▶ _WORK INSTRUCTION A_
In the article on Sagar, New Mexico, which state road does the community lie along?
▶ _WORK INSTRUCTION B_
From the article on Sagar, New Mexico, print the passage between "- ZIP Code: 87326" and "on Highway 602.", inclusive.

▶ _SELECTED EXCERPT_
──────────────────────────────

- Sagar Sagar
- Coordinates: 35°15′04″N 108°46′17″W﻿ / ﻿35.25111°N 108.77139°W
- Country: United States
- State: New Mexico
- County: McKinley

Area
- • Total: 1.87 sq mi (4.84 km^{2})
- • Land: 1.87 sq mi (4.84 km^{2})
- • Water: 0 sq mi (0.00 km^{2})
- Elevation: 7,248 ft (2,209 m)

Population (2020)
- • Total: 192
- • Density: 102.7/sq mi (39.66/km^{2})
- Time zone: UTC-7 (Mountain (MST))
- • Summer (DST): UTC-6 (MDT)
- ZIP Code: 87326 (Vanderwagen)
- Area code: 505
- FIPS code: 35-65595
- GNIS feature ID: 2806733

= Sagar, New Mexico =

Sagar is an unincorporated community and census-designated place (CDP) in McKinley County, New Mexico, United States. As of the 2020 census, it had a population of 192.

==Geography==
The community is in the southwestern part of McKinley County along New Mexico State Road 602, 20 mi south of Gallup. The Vanderwagen post office, ZIP Code 87326, serves Sagar and is 2 mi to the north on Highway 602.

──────────────────────────────

▶ _DATA FOR REVIEW_
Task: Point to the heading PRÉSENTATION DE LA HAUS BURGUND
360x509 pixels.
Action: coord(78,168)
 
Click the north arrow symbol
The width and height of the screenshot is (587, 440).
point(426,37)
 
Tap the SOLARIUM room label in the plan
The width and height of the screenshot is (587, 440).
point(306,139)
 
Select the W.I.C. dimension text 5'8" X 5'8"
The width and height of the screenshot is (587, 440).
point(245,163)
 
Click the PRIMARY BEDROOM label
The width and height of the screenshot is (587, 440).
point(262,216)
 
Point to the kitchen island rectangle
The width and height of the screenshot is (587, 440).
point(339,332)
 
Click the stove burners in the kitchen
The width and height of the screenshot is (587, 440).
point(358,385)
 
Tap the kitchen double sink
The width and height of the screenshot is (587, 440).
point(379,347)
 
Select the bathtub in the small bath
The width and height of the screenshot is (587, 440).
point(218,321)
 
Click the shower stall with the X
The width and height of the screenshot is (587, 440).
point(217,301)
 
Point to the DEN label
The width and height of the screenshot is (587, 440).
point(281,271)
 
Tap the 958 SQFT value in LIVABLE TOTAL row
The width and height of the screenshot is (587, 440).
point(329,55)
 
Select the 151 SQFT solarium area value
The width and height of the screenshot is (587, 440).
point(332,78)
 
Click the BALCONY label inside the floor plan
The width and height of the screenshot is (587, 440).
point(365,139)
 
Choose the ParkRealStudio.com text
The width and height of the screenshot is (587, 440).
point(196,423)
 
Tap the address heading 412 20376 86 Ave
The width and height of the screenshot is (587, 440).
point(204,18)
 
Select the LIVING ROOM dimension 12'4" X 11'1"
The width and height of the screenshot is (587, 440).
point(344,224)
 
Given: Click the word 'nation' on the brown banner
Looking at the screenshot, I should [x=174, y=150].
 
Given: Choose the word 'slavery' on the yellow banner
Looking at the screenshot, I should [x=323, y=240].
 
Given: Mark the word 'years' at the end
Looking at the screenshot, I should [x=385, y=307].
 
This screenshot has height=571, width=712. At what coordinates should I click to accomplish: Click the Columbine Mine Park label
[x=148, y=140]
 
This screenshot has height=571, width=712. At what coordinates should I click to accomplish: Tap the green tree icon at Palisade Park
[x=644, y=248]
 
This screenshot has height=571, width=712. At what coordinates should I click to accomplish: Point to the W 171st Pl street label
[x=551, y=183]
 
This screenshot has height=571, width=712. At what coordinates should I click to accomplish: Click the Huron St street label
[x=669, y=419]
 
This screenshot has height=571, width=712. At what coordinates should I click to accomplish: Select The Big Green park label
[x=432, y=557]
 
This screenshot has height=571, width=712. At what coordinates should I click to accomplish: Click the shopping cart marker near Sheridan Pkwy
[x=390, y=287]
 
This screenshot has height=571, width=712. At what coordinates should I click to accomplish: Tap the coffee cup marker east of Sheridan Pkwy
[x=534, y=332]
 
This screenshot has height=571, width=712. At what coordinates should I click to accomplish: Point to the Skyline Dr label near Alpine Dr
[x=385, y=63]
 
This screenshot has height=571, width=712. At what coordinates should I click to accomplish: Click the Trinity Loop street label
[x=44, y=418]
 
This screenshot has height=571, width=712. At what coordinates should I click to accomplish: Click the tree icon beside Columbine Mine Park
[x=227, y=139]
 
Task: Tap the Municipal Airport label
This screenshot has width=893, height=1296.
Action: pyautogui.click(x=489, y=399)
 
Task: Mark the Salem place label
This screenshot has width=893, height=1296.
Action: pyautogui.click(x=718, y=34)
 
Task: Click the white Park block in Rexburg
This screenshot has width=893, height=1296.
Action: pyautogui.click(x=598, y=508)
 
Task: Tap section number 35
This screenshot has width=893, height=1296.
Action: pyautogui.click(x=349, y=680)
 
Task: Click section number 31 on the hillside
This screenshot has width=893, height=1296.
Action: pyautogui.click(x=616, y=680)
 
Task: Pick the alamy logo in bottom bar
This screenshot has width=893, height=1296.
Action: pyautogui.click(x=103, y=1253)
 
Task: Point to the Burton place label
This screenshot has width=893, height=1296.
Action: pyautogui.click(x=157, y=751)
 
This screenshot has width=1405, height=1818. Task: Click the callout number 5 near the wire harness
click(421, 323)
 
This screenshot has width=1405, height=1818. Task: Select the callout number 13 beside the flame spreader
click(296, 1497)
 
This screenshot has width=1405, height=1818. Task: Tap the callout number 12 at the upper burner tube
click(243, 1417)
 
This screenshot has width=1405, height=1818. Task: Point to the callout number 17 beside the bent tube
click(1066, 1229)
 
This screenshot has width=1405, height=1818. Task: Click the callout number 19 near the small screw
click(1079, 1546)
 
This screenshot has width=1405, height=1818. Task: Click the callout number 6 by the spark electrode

──────────────────────────────

▶ _RESPONSE BOX A_
New Mexico State Road 602

▶ _RESPONSE BOX B_
- ZIP Code: 87326 (Vanderwagen)
- Area code: 505
- FIPS code: 35-65595
- GNIS feature ID: 2806733

= Sagar, New Mexico =

Sagar is an unincorporated community and census-designated place (CDP) in McKinley County, New Mexico, United States. As of the 2020 census, it had a population of 192.

==Geography==
The community is in the southwestern part of McKinley County along New Mexico State Road 602, 20 mi south of Gallup. The Vanderwagen post office, ZIP Code 87326, serves Sagar and is 2 mi to the north on Highway 602.